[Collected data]

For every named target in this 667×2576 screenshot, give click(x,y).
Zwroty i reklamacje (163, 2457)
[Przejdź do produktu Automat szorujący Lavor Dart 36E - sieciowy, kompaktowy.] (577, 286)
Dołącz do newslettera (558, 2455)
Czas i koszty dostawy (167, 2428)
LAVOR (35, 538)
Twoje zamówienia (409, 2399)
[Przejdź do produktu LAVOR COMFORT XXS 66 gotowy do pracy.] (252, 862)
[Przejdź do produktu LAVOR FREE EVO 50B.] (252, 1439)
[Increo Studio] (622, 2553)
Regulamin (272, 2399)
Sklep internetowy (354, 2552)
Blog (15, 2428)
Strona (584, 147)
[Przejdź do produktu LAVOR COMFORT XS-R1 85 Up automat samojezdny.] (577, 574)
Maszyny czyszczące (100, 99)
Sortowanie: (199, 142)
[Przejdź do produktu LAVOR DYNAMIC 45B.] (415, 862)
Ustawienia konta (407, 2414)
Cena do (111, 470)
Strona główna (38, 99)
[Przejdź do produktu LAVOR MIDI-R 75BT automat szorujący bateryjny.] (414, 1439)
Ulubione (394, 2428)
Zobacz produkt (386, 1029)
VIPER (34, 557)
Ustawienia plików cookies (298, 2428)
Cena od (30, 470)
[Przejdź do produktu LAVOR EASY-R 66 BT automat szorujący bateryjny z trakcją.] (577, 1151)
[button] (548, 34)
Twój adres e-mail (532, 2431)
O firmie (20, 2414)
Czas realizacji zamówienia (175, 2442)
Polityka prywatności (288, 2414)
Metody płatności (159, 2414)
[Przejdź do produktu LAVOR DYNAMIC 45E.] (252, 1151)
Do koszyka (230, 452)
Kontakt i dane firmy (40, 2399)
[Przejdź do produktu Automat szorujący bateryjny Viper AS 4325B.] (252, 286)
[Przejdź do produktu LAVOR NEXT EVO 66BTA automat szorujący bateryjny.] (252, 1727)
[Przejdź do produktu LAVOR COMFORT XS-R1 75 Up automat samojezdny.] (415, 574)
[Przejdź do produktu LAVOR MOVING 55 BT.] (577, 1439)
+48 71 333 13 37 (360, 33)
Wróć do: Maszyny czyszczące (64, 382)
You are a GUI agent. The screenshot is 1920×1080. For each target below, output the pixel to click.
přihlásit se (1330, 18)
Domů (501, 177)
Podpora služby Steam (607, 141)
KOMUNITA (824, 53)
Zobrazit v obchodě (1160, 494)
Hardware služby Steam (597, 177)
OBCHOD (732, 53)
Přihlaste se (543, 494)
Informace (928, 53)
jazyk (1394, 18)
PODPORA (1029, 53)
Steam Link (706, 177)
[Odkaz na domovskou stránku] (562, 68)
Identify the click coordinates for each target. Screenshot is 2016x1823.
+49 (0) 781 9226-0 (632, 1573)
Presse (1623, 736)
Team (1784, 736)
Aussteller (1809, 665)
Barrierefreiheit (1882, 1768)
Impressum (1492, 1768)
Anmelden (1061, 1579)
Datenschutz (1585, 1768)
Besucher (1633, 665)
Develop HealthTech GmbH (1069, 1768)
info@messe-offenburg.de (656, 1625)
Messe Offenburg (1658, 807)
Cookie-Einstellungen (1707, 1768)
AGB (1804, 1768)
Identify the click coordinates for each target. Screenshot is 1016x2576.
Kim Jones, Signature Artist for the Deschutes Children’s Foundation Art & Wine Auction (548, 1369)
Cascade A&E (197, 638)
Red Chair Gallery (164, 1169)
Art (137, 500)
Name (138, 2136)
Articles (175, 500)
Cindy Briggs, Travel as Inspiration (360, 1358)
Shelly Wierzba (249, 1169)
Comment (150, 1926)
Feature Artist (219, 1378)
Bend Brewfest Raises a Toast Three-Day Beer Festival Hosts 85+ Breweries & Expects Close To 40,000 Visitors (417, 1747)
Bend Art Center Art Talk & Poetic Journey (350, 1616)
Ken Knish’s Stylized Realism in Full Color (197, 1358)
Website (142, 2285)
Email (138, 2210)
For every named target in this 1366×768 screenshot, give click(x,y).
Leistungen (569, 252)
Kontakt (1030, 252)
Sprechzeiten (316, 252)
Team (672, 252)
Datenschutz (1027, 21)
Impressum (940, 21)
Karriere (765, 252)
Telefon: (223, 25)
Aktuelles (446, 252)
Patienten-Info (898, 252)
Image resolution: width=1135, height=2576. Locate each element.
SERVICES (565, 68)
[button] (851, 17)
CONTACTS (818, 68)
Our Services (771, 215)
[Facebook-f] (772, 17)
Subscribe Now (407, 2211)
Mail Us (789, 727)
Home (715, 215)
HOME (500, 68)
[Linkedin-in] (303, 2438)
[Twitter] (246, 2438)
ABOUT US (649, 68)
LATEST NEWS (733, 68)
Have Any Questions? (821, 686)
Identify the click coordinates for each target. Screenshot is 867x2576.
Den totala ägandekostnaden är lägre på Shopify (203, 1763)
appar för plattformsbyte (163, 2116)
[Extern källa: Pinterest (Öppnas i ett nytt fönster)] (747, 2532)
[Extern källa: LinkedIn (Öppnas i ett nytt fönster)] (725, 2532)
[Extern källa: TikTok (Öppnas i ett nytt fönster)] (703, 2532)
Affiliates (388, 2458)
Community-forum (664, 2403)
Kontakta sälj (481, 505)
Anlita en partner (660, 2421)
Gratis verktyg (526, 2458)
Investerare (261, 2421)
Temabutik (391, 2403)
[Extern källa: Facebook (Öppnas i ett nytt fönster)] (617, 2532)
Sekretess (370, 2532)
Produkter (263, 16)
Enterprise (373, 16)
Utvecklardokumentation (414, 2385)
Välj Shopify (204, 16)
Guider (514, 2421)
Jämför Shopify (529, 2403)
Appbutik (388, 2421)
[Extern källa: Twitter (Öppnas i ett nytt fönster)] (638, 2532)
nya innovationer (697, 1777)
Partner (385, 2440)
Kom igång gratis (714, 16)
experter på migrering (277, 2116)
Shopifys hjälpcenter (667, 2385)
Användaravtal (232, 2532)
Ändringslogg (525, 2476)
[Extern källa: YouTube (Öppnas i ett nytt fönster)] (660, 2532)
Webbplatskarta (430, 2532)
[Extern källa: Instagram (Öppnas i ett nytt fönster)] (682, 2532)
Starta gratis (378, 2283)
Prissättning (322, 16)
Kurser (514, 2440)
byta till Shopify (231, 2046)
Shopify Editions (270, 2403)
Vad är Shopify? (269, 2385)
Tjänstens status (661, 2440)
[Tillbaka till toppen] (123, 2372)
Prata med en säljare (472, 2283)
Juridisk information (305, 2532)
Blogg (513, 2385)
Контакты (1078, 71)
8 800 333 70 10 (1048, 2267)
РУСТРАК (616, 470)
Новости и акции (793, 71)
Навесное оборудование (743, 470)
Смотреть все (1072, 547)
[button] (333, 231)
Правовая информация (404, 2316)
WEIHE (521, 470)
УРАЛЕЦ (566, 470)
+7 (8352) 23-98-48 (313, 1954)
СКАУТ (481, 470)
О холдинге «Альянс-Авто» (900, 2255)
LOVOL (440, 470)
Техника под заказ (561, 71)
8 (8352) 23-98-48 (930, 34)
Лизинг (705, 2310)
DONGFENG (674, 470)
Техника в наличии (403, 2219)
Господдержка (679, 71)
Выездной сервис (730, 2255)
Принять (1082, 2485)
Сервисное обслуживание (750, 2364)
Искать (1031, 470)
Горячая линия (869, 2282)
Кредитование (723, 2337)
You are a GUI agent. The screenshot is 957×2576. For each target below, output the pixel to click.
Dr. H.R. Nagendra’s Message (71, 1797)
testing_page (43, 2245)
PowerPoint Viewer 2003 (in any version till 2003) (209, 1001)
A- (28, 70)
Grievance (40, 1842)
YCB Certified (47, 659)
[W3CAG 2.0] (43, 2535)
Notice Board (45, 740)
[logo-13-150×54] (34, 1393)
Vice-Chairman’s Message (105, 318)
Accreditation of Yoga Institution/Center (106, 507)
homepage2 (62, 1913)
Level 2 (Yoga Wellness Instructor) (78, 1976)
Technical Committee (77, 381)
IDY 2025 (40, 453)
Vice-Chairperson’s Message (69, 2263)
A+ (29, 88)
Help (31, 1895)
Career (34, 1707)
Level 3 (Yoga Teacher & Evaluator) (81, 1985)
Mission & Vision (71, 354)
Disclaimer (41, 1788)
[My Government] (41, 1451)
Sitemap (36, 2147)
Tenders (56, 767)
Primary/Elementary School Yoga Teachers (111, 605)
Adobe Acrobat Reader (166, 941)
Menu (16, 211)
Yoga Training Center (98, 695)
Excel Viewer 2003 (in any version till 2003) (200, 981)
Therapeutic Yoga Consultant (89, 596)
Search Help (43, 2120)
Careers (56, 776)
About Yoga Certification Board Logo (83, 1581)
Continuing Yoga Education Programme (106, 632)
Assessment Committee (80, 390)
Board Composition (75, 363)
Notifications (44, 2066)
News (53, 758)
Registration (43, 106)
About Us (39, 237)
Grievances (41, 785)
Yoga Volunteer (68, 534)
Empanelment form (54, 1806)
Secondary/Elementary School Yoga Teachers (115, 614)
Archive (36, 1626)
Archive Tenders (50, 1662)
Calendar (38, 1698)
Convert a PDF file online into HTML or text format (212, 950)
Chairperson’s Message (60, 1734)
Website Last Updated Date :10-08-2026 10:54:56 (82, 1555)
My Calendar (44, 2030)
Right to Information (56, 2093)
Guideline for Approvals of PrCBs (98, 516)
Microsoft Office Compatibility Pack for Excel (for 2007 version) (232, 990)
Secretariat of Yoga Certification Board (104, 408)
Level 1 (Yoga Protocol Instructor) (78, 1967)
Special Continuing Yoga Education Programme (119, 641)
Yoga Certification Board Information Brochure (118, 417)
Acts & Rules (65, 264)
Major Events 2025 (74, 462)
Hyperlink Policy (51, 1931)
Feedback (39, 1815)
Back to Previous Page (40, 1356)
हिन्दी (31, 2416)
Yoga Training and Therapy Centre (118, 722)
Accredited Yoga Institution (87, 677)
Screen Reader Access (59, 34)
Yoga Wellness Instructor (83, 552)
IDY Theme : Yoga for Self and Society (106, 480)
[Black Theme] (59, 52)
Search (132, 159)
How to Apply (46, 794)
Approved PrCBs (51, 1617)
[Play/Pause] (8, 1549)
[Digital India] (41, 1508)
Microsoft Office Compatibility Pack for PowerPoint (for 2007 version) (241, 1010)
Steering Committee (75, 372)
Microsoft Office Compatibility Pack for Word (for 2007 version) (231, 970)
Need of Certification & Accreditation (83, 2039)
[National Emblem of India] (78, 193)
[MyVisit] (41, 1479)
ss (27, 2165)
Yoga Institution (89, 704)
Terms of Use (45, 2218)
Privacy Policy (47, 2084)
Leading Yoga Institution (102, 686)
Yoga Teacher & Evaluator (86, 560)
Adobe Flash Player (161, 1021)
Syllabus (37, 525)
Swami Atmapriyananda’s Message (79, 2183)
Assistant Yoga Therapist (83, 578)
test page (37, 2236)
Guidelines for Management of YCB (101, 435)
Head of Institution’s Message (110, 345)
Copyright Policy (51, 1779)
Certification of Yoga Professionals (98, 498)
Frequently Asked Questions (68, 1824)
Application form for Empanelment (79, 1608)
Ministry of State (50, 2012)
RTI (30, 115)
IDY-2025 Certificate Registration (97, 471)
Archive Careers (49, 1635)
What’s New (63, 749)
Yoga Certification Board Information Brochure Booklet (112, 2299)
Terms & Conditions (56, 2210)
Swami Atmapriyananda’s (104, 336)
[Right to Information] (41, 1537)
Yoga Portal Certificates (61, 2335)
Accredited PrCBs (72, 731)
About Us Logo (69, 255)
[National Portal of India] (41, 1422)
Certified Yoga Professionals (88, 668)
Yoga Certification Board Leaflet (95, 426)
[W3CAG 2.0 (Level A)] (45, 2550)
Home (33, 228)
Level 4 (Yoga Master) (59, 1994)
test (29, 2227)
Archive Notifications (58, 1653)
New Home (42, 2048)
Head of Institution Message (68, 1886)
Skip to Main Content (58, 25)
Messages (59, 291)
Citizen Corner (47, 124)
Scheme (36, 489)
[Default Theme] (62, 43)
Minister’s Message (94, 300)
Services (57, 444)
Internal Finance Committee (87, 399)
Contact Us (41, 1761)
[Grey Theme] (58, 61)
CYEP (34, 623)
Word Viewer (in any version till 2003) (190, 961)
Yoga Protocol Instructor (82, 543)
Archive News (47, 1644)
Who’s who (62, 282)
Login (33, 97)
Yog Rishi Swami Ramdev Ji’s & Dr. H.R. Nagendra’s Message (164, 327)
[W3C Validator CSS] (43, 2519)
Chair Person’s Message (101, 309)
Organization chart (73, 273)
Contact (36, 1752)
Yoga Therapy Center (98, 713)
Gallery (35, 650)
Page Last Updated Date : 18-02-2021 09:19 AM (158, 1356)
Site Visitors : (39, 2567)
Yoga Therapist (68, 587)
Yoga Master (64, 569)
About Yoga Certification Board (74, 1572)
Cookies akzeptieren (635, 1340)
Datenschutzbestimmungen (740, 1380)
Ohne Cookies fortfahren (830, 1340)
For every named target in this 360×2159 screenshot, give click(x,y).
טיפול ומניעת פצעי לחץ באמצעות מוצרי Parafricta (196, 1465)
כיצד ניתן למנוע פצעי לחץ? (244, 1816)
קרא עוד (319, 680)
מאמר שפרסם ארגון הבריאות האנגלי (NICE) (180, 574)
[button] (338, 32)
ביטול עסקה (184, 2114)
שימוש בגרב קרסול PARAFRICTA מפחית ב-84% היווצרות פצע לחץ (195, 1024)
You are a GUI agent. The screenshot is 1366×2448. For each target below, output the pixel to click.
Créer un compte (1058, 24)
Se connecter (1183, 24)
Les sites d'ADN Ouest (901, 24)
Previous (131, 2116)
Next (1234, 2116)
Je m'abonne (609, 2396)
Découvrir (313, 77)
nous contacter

*WHAT TO PRODUCE:* Only the lines above from the line with "Shelly Wierzba (249, 1169)" to the line with "Image resolution: width=1135, height=2576.", those two lines included, should be reproduced exactly.

*ANSWER BOX:*
Shelly Wierzba (249, 1169)
Comment (150, 1926)
Feature Artist (219, 1378)
Bend Brewfest Raises a Toast Three-Day Beer Festival Hosts 85+ Breweries & Expects Close To 40,000 Visitors (417, 1747)
Bend Art Center Art Talk & Poetic Journey (350, 1616)
Ken Knish’s Stylized Realism in Full Color (197, 1358)
Website (142, 2285)
Email (138, 2210)
For every named target in this 1366×768 screenshot, give click(x,y).
Leistungen (569, 252)
Kontakt (1030, 252)
Sprechzeiten (316, 252)
Team (672, 252)
Datenschutz (1027, 21)
Impressum (940, 21)
Karriere (765, 252)
Telefon: (223, 25)
Aktuelles (446, 252)
Patienten-Info (898, 252)
Image resolution: width=1135, height=2576. Locate each element.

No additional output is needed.